Roger Webster (born 1960) is an English cornetist and psychologist. He has been acclaimed as one of the world's best ever cornetists. He also teaches performance at the Royal Northern College of Music as well as giving lectures on psychology (specialising in Cognitive Intervention Therapy a version of CBT). Webster has played with some of the world's best brass bands.

==Biography==
Webster was born in 1960 in Doncaster, England. He was raised in Brierley. His first instrument was piano which he started playing at the age of 6. Four years later he began playing his current instrument the cornet. The piano was gradually pushed aside as he progressed with the cornet at Grimethorpe Colliery Junior Band. Before becoming a professional musician, he worked down the coal mines and prior to that as a laboratory technician. However, it wasn't until 1988 that he began to turn his hobby into his profession. In this year he was invited to join Black Dyke, one of the world's greatest brass bands, as principal cornet. He stayed here for 5 years before deciding to pursue a solo career. He did however contest during his solo period with CWS (Glasgow) Band, arguably the top band in Scotland. Webster continued to play on occasions with the BBC Philharmonic Orchestra. In 2000 he was once again invited to join Black Dyke Band, and accepted saying it felt as though he had "seven years off for personal development". It was during this time that he received a master's degree in music at the University of Leeds, and went on to complete his PhD in psychology The stay once again lasted five years with him leaving in December 2005. Within days he joined Grimethorpe Colliery Band after the band manager, invited him to join, as the principal cornet had left only as few days previously.

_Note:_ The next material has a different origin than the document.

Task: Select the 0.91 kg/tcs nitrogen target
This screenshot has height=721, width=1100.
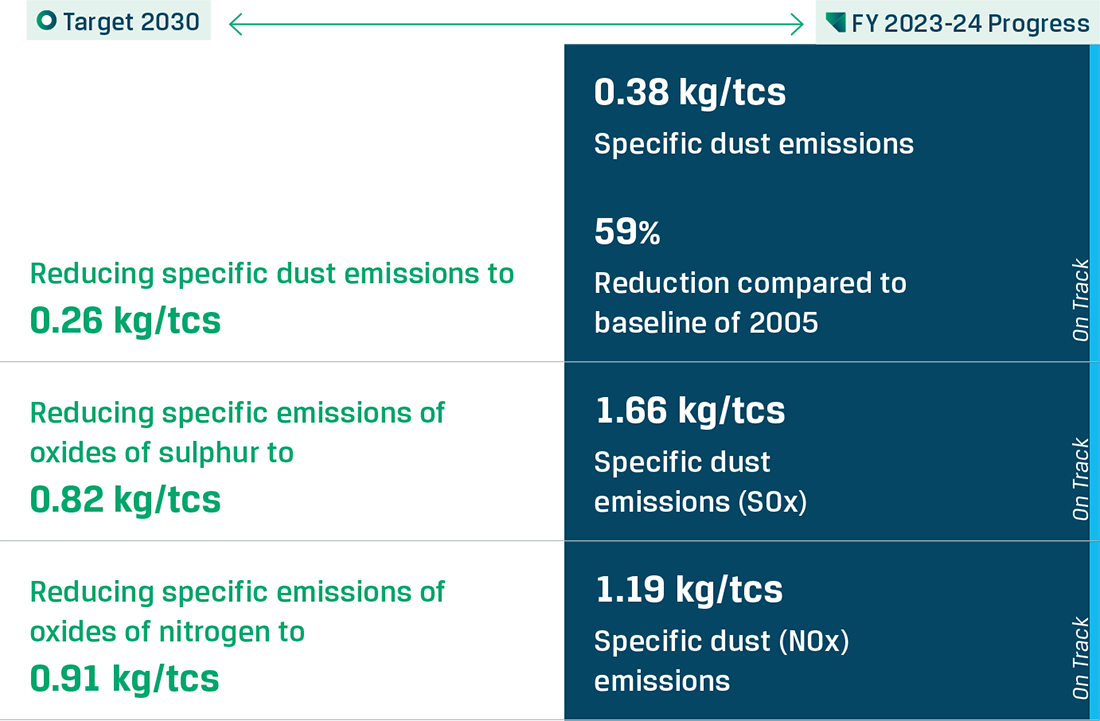Action: [x=125, y=677]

In his first contest for Grimethorpe they came first beating his former band by one point whilst also picking up the best soloist award Roger left Grimethorpe in December 2008 along with several colleagues and is currently busy performing as a soloist and orchestral trumpeter (receiving great critical acclaim for his flugal playing in Mahler 3 and trumpet work in Gregson's Dream Song.). Webster worked for Besson whilst they were situated near London, and continues to work for them following their take-over by Buffet Crampon. Roger rejoined Grimethorpe in 2015 on principal cornet in a bid to help Grimethorpe become as successful as their recent history, when Webster was last in the band Roger has recently been awarded a professorship at the RNCM. In 2012 Webster released his first solo CD in eight years, however, this CD was for the charity Help For Heroes, and he was accompanied by The Guards' Brass Band .

==Queen Victoria cornet==

Webster owns a very old Besson cornet, one that was originally presented to Alexander Owen in 1875 by Queen Victoria. It is specially engraved, and has the Royal crest on the bell. The reason why the Queen presented such a gift is unknown; however, it was presented during the time when Brass music was the pop music of the day. Alexander's daughter gave it to a friend who in turn presented it to Derek Garside after a charity concert in 1961. Roger received the cornet from Garside in 2002, after Garside decided it was time to pass it on to "the present day cornet king". Webster still has it to this day.

==Discography==
Webster has appeared as soloist on well over 20 CDs, excluding his own.
 His personal solo CDs are:

| Date of Release | Title | Label |
|---|---|---|
| 1994 | Twilight Dreams | Polyphonic |
| 1995 | Pieces | Polyphonic |
| 1997 | Bandsman's Choice | Polyphonic |
| 1999 | Webster's Choice | Polyphonic |
| 2004 | Passport – A Musical Journey | Doyen |
| 2012 | My Heroes | Polyphonic |

==Bibliography==

| Date of Release | Title | Publishers |
|---|---|---|
| 2005 | Preparation, Practice & Performance | Fentone Music |
| 2005 | Classical Favourites for Trumpet | Fentone Music |
| 2006 | Trumpet Through the Ages | Fentone Music |
| 2006 | Preparation, Practice & Performance (German Edition) | Fentone Music |

- On Classical Favourites for Trumpet Webster arranged all the pieces.